San Vicente era un sacerdote que vivía en Chantillon, un pueblo de Francia. Tenía especial dedicación a los pobres. Un día, cuando iba a decir misa, fue avisado que una familia necesitaba ayuda y la madre estaba muy enferma. Como no le daba tiempo a ir antes de celebrar la Eucaristía, decidió hacerlo después. En la homilía habló de la importancia de la solidaridad, les pidió disculpas a los fieles por hacerla más corta al tener que atender a la familia necesitada. Cuando llegó a casa de aquella, encontró a varias personas que les estaban ayudando, lo que hizo pensar que hay mucha gente caritativa, pero a veces no ayudan porque no saben a donde acudir ni como actuar. Se dio cuenta que era necesario organizar.

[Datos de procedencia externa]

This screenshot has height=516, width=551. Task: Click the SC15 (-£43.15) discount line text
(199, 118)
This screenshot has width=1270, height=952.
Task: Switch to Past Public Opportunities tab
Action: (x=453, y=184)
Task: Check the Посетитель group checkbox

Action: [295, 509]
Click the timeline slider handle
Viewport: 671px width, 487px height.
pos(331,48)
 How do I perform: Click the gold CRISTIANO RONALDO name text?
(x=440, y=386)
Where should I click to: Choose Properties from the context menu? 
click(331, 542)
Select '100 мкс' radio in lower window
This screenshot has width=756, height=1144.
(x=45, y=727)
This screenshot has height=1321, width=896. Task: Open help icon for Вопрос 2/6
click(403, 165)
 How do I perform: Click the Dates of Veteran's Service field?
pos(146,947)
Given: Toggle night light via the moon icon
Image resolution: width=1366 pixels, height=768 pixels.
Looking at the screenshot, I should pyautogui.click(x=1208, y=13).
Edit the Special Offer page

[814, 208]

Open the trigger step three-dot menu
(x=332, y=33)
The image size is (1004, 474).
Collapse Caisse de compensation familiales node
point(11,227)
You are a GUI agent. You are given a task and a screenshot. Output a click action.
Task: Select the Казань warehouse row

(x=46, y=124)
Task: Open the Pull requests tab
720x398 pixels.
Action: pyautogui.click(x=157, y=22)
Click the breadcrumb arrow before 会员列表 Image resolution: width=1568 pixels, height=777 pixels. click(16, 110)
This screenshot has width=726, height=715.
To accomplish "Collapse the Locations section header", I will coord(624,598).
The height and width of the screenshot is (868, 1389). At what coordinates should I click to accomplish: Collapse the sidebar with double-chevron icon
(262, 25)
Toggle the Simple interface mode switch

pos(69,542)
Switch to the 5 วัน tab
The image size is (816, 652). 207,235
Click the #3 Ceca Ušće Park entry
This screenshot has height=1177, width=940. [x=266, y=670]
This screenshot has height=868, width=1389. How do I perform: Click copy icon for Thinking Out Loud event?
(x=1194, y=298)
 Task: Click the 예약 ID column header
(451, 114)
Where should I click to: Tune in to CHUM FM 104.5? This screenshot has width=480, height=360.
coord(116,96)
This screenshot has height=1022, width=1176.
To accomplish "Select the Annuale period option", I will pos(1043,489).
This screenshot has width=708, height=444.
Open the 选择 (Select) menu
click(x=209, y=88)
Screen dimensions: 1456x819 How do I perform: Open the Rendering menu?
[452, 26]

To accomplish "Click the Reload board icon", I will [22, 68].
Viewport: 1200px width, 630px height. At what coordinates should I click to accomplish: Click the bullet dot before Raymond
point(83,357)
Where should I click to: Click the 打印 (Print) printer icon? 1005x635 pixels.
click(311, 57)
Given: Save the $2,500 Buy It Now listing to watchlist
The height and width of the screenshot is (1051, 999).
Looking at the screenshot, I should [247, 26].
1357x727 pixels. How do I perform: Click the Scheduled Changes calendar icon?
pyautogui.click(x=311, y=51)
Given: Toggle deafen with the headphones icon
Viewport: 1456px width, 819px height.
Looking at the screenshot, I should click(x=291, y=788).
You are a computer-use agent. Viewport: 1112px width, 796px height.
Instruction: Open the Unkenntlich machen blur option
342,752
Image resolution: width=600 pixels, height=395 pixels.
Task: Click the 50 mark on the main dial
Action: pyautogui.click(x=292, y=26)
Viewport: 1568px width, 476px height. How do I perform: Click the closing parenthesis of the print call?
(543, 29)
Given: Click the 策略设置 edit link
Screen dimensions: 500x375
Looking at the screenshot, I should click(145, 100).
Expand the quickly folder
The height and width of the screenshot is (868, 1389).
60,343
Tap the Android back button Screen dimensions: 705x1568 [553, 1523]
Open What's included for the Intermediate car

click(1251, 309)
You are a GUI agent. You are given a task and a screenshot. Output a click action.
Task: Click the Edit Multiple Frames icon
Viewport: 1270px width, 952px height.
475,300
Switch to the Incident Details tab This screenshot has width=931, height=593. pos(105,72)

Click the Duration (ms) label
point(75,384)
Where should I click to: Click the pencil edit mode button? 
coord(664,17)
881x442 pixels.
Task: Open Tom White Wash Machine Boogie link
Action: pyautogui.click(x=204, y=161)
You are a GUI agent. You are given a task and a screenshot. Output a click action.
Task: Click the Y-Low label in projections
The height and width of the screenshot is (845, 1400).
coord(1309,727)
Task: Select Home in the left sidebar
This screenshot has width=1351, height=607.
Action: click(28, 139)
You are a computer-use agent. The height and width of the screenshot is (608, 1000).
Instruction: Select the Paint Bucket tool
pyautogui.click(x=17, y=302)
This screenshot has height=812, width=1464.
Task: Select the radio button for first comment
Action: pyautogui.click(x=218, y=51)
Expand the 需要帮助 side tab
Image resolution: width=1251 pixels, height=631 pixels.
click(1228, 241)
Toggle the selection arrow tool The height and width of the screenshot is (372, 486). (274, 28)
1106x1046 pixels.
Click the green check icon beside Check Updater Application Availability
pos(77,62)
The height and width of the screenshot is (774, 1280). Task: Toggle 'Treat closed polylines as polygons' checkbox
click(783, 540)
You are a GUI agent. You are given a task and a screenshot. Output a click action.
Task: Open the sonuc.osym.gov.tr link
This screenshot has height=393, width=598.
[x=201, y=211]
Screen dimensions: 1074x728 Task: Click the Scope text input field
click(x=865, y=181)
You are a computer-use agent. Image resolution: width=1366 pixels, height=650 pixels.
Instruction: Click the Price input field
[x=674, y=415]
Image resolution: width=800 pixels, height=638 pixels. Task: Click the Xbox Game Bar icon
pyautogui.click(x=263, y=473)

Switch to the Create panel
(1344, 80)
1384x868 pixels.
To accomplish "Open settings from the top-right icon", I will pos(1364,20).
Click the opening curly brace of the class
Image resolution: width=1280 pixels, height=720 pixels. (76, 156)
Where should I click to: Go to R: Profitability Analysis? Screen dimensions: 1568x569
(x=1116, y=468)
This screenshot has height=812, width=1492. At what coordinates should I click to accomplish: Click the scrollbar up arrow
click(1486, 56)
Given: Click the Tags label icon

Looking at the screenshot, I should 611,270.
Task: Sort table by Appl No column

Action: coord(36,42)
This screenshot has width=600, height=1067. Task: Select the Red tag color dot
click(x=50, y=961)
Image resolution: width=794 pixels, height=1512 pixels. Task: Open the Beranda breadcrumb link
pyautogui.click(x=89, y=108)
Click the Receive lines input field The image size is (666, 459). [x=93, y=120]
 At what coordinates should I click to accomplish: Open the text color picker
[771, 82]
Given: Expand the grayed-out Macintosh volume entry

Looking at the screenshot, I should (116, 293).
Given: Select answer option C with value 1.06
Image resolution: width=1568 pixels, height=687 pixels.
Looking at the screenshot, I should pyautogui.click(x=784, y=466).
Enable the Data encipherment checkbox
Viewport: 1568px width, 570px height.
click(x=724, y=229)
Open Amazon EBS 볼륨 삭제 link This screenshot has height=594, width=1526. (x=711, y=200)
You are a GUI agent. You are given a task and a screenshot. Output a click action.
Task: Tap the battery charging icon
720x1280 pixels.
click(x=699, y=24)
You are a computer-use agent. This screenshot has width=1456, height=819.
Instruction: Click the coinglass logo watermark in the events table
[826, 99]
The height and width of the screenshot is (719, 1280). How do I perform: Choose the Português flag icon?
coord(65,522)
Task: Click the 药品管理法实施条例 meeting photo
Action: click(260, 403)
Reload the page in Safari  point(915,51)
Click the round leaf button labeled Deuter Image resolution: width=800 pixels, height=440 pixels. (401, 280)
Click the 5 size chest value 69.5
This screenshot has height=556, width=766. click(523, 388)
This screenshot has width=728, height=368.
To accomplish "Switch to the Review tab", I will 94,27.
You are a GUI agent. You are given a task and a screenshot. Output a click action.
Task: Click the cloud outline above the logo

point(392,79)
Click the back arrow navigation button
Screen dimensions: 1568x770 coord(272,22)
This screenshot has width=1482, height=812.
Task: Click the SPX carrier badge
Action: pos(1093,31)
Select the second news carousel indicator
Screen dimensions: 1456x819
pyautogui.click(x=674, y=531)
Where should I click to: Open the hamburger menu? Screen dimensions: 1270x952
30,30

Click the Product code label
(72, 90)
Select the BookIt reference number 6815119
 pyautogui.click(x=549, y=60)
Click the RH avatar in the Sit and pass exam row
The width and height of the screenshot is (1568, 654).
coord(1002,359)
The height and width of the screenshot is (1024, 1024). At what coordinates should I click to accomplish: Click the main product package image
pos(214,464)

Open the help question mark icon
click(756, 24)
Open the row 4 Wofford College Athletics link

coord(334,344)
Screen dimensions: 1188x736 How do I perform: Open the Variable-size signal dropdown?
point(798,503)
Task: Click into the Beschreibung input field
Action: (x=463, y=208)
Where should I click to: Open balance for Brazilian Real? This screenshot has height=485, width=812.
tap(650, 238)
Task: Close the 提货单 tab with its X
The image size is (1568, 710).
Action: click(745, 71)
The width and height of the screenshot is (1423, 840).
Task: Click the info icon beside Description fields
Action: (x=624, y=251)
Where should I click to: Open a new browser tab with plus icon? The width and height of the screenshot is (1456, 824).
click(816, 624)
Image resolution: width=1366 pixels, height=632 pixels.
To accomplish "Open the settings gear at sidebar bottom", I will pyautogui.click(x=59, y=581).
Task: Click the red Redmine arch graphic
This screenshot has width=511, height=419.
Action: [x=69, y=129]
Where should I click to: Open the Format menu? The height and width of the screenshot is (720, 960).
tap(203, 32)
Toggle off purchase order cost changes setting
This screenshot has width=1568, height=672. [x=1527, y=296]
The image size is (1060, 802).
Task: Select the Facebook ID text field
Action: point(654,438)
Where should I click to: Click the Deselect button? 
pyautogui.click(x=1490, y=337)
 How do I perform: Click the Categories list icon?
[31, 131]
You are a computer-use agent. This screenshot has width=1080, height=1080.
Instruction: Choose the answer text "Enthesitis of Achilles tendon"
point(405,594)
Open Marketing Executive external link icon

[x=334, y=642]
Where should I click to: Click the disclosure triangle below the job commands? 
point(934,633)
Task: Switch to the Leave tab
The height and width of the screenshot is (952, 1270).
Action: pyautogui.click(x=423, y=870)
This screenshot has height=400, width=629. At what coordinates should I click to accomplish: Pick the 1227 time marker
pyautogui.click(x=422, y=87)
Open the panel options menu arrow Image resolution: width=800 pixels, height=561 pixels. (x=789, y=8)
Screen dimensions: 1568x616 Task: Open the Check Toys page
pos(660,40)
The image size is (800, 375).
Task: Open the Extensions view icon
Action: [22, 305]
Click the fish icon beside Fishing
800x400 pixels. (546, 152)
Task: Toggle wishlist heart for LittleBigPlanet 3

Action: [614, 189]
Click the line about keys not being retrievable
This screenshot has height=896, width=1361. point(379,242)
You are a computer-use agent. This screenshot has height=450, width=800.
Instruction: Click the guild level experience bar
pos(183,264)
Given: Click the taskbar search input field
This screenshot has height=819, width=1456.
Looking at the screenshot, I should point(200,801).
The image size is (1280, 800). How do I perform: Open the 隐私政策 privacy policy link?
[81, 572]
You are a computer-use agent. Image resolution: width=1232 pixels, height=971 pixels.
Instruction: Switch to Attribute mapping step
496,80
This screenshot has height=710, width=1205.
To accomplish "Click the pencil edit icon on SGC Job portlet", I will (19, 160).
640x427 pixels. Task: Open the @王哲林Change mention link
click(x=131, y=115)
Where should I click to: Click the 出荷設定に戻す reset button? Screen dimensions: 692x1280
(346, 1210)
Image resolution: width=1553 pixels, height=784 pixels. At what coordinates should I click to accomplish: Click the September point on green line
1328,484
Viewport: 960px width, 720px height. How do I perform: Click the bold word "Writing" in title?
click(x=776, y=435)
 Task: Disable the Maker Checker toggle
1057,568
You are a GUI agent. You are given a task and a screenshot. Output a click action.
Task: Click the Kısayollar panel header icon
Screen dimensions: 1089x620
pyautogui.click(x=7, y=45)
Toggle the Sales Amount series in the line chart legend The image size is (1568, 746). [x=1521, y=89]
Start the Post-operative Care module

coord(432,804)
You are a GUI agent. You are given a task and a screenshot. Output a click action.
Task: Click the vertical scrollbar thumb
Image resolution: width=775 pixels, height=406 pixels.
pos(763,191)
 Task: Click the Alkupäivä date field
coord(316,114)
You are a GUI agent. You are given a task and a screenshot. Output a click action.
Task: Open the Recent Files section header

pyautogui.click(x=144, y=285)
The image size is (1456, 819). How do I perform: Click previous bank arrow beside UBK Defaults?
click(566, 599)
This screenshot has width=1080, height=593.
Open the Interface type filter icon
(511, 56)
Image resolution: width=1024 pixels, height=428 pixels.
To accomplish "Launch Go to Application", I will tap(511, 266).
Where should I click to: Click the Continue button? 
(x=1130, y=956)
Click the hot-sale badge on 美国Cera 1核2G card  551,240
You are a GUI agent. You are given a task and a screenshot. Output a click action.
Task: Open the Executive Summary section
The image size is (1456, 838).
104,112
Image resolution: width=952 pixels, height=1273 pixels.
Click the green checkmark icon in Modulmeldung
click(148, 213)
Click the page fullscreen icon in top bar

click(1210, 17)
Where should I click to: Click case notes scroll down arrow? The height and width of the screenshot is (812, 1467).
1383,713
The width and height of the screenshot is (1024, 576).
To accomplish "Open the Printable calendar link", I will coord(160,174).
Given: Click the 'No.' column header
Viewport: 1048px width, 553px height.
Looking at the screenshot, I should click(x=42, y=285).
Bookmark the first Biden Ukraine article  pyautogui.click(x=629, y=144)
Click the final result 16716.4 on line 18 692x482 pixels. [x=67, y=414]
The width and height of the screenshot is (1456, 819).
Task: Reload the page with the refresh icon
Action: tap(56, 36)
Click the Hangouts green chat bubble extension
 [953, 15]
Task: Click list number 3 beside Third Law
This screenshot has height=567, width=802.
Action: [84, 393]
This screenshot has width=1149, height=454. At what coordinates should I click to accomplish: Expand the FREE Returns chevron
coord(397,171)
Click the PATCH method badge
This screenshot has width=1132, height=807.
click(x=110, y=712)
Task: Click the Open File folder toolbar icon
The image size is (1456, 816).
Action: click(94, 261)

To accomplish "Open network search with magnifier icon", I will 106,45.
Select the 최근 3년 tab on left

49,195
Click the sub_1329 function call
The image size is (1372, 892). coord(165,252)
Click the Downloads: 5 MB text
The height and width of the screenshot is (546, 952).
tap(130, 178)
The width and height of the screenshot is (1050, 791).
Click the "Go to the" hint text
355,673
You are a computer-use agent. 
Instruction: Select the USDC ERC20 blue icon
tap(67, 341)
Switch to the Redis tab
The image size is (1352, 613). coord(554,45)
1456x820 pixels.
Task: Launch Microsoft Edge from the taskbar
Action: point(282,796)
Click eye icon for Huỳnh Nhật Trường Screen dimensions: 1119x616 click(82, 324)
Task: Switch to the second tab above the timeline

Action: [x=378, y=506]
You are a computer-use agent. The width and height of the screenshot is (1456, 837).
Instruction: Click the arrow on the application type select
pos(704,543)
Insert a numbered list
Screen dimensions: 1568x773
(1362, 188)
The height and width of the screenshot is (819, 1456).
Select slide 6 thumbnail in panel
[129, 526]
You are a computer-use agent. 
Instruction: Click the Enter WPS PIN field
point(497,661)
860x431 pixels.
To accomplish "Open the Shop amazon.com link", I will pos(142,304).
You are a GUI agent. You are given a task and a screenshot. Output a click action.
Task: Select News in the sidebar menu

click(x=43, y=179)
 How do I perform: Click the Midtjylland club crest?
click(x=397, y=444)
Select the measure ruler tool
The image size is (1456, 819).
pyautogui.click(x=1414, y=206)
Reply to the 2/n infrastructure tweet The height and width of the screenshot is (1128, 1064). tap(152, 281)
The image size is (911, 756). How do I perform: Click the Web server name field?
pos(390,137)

Así, creó la primera fundación de “Damas de la Caridad”. Eran unas cuantas mujeres que se ofrecieron para ayudarle como voluntarias. Las preparó y les propuso que no fueran todas juntas a la misma persona si no que se repartieran visitando una o dos a cada familia. Como había pobreza, les llovían las peticiones y las voluntarias que le ayudaban, al ser mayoría amas de casa y madres de familia, no daban abasto. Entonces fundó las Hijas de la Caridad que, al no tener obligaciones familiares, disponían de más tiempo para atender a los pobres. Se dio cuenta que la pobreza no está sólo en lo material, sino también en lo espiritual. Hay personas que tienen todas sus necesidades cubiertas pero les falta la paz del espíritu, por carecer de valores morales, que son los que más llenan y los que hacen sentirse bien.

Hay una frase que ha dado la vuelta al mundo de una persona muy rica que dijo: “Soy tan pobre que sólo tengo dinero” (Cristina Onassis). Era necesario evangelizar y llevar la palabra de Dios a la gente para que encontraran la paz, alimento para el espíritu. Surgieron los Padres Paúles con sus maravillosas conferencias, su asesoramiento y su ayuda. Están extendidos por todo el mundo igual que las Hijas de la Caridad.

El trabajo desbordaba a San Vicente pero encontró a Luisa de Marillac, seguidora de su obra y una gran organizadora. Dedicaron su vida entera a los pobres. Y como decía San Vicente, los pobres son nuestros amos y señores.

La asociación está establecida en 50 países y cuenta con 250 000 voluntarias y gran cantidad de Hijas de la Caridad y Padres Paúles atendiendo a los pobres. La sede central se encuentra en Bruselas y es reconocida como Organización Internacional Católica. Entiende la caridad como exigencia de la justicia.

En Hellín, las Hijas de la Caridad se establecieron en el año 1951 y desde esta fecha, siempre se han dedicado a trabajar por aquellas personas más desfavorecidas y marginadas. Para conseguirlo se reúnen los primeros lunes de mes .En estas reuniones se exponen los casos de necesidad que cada una conoce para tratar de ayudar. San Vicente decía: “Cuando encontréis que alguien os necesita, ir corriendo a socorrerle, como el que va a apagar un fuego”. Y eso hay que aprenderlo.

La Asociación colabora con Cáritas en los talleres, en el ropero y en todo lo que necesitan. Hay varias voluntarias ayudando a los Hermanos de la Cruz Blanca y en el Asilo de Ancianos; atendemos a mujeres que sufren malos tratos u otras dificultades sociales . En total la Asociación hellinera está formada por 60 personas, pero necesitamos más. Sobre todo gente joven, con ganas de sentirse útiles y querer hacer algo por los demás. Merece la pena dedicar algo de nuestro tiempo libre para ayudar al prójimo y, si lo conseguimos, nos damos cuenta que recibimos más de lo que damos. “Servir a los pobres es servir a Jesucristo”.